O Presidente do Uganda, Yoweri Museveni, promulgou a polémica Lei contra a Homossexualidade no seu país, que contempla castigos mais duros como a pena de morte e prisão perpétua. Significa que a norma já está em vigor.

Mesmo com as fortes críticas e a manifesta desaprovação internacional, o presidente da República do Uganda mandou publicar oficialmente nesta segunda-feira, 30 de Maio, a controversa “Lei contra a Homossexualidade de 2023”.

Num comunicado, publicado nas redes sociais, a presidente do Parlamento ugandês, confirma que Museveni concordou com a lei aprovada pela primeira vez pelos parlamentares em Março.

O projecto de lei, descrito pelo alto-comissário das Nações Unidas para os direitos humanos, como chocante e discriminatório, foi aprovado por todos, excepto dois dos 389 deputados a 21 de Março.

Cidadãos homossexuais do Uganda. (DR)

Crítíco do movimento pró-homossexualismo LGBT+, Museveni tinha 30 dias para sancionar a lei e devolvê-la à Assembleia da República para revisões ou vetá-la.
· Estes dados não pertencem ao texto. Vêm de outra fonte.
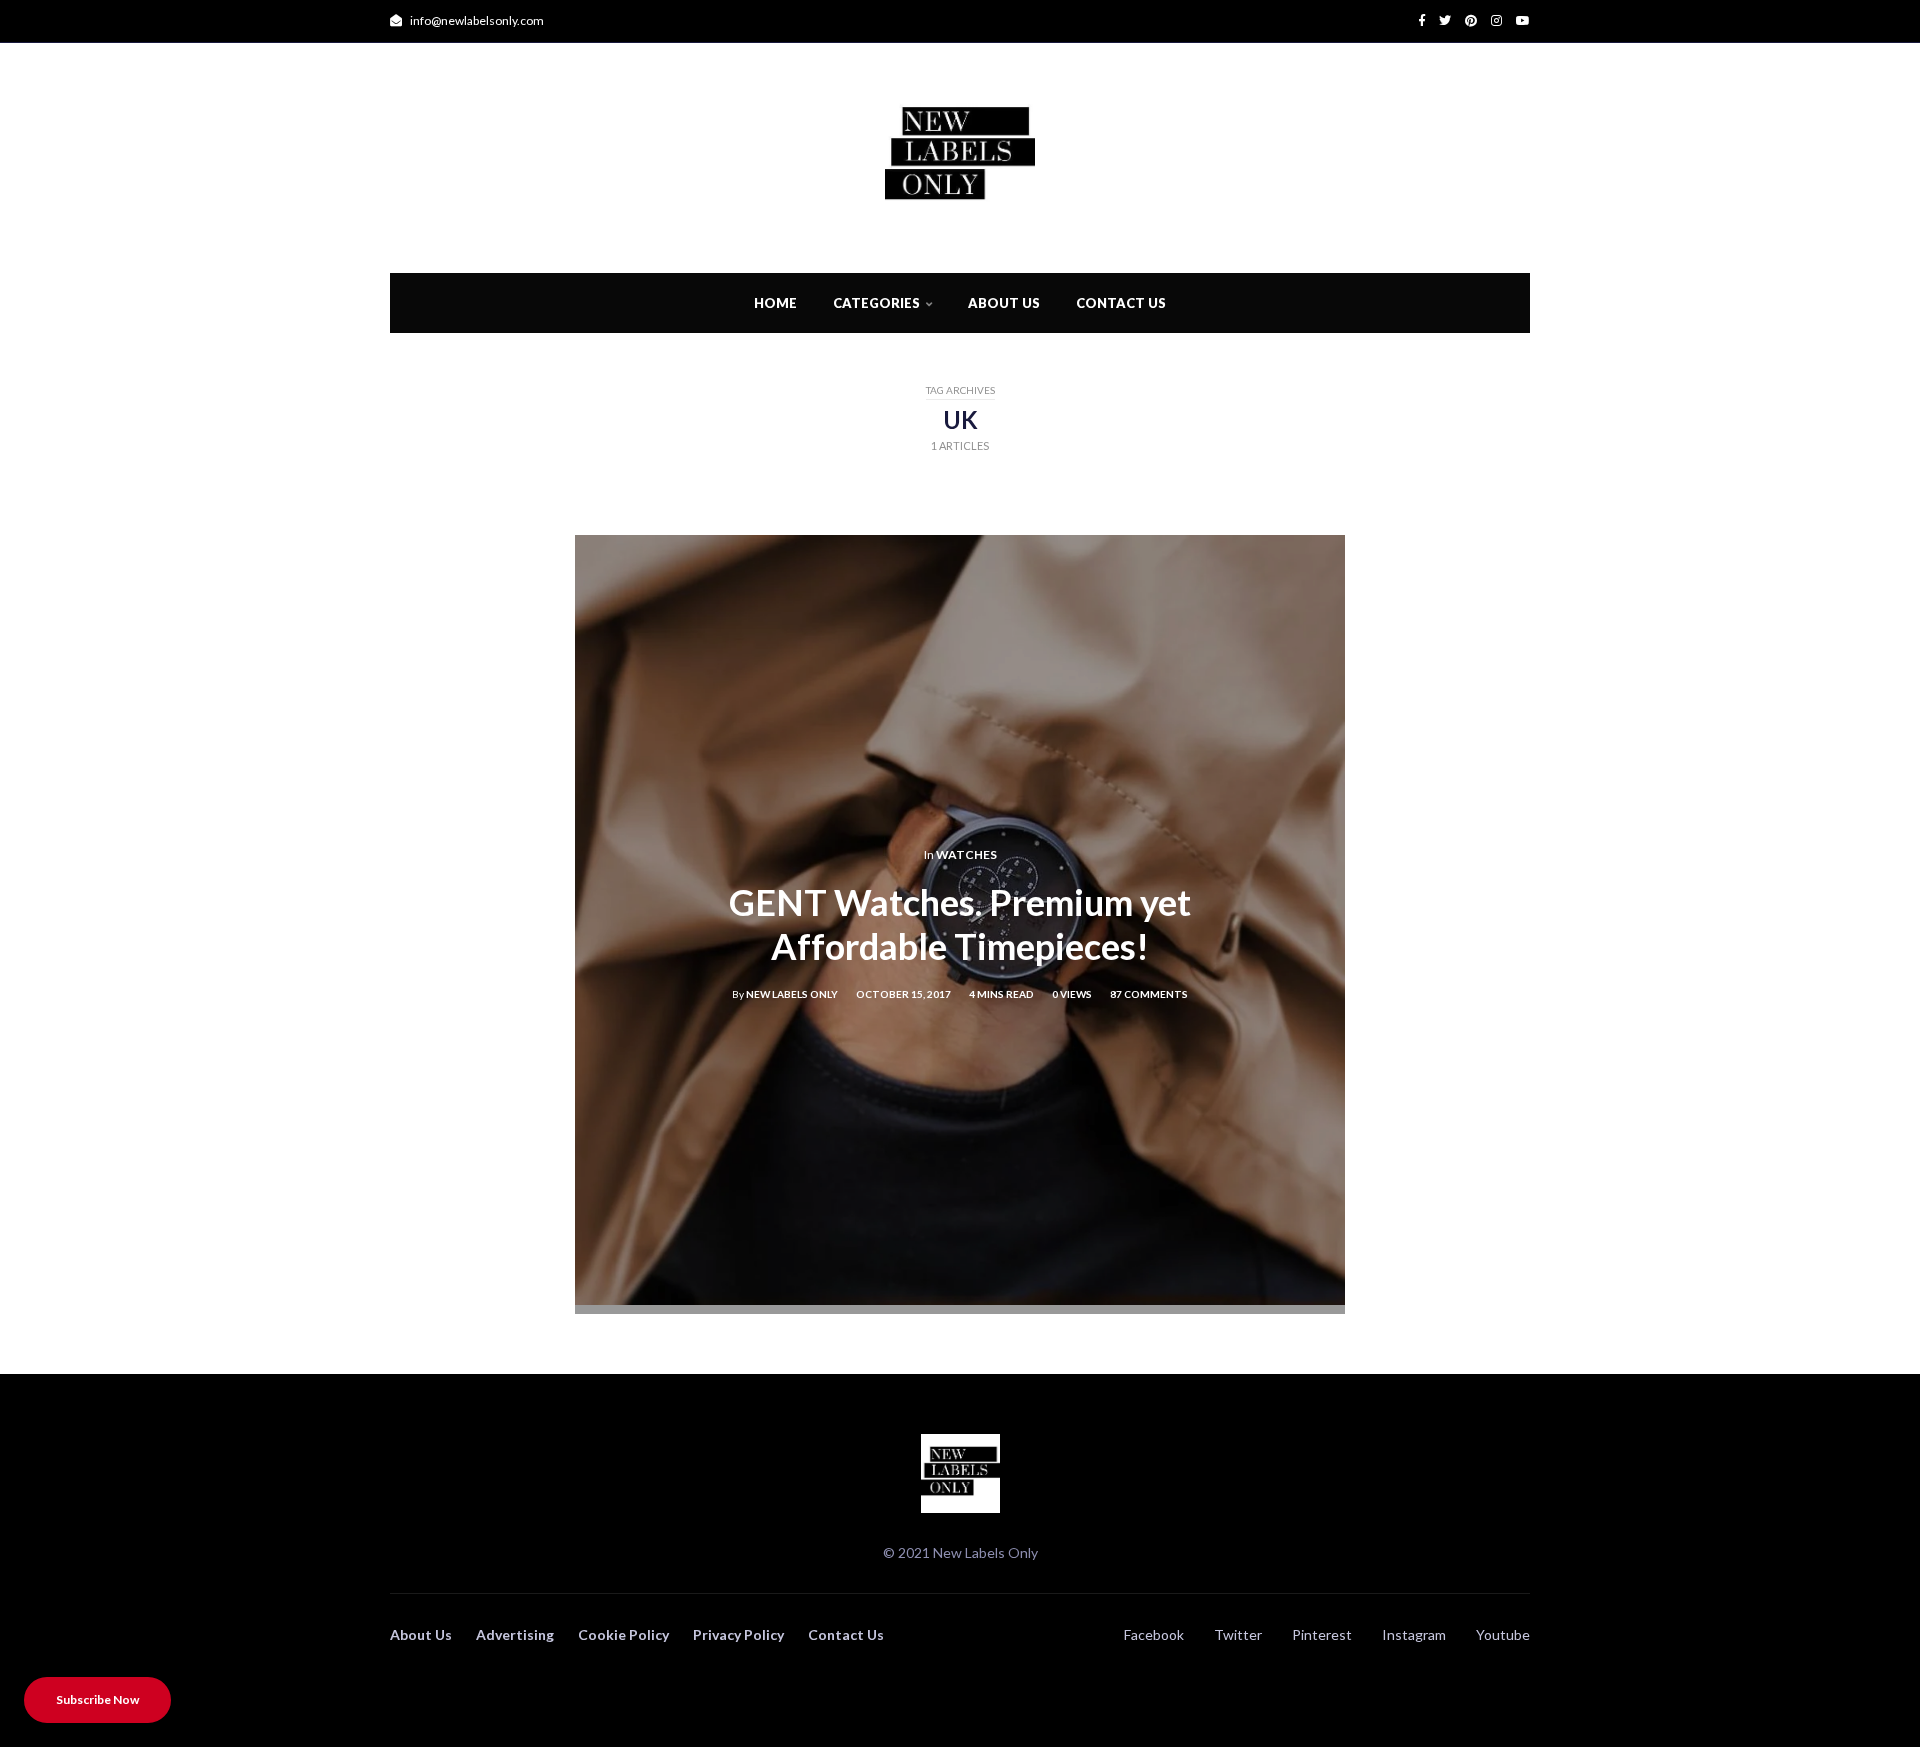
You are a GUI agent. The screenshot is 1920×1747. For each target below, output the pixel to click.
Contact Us (1121, 303)
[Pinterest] (1464, 20)
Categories (876, 303)
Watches (966, 854)
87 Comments (1149, 994)
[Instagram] (1489, 20)
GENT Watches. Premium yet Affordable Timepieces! (960, 924)
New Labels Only (792, 994)
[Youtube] (1516, 20)
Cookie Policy (623, 1634)
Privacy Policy (738, 1634)
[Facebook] (1422, 20)
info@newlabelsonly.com (476, 20)
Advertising (515, 1634)
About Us (1004, 303)
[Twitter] (1438, 20)
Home (775, 303)
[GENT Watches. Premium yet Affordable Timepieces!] (960, 1298)
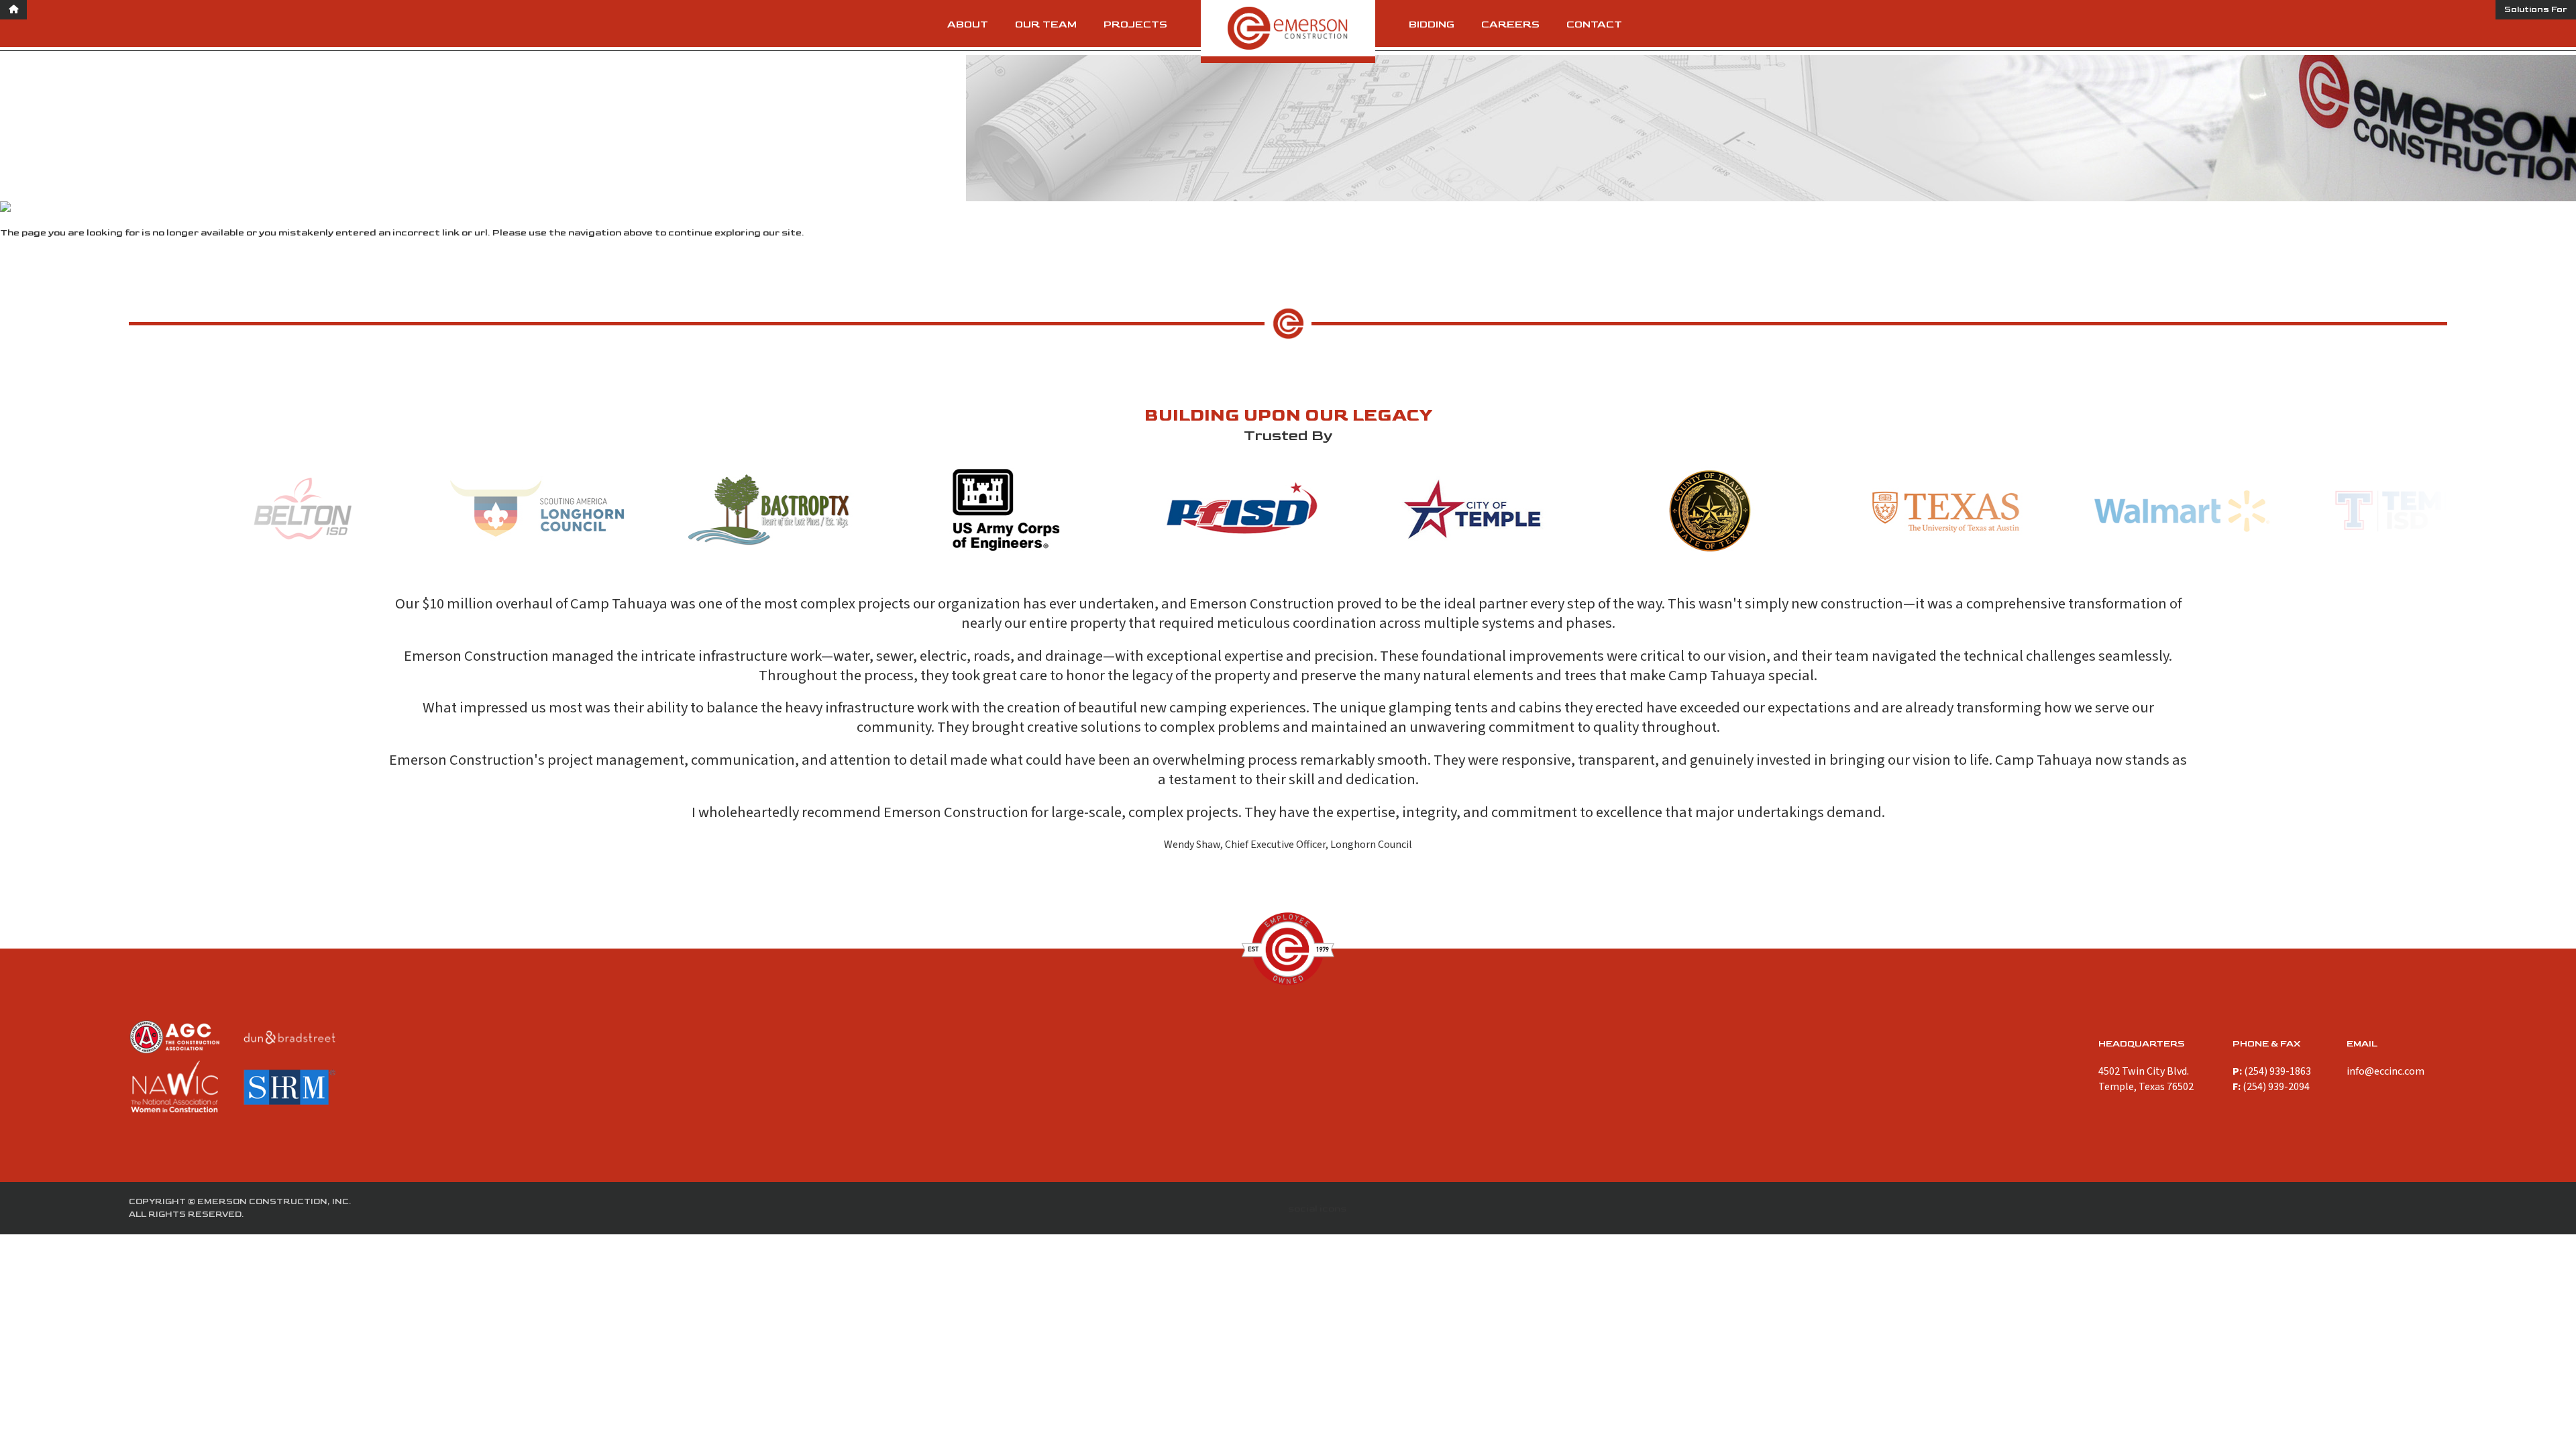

Em Abril, com a pressão provocada pelos protestos internacionais, o líder devolveu o projecto de lei aos parlamentares, com um pedido de reconsideração, intimando-os em particular a especificar que ser homossexual não era crime, desde que tal não envolvesse actos sexuais entre pessoas do mesmo gênero.

Nesta nova versão do texto, foi aprovada a prisão perpétua para determinados actos entre pessoas do mesmo sexo, máximo de 20 anos de prisão por recrutamento, promoção e financiamento de actividades homossexuais e até mesmo condenação por 14 anos para quem seja homossexual.

A tipificação da homossexualidade como crime não é nova no Uganda, é, aliás, uma herança do período colonial britânico.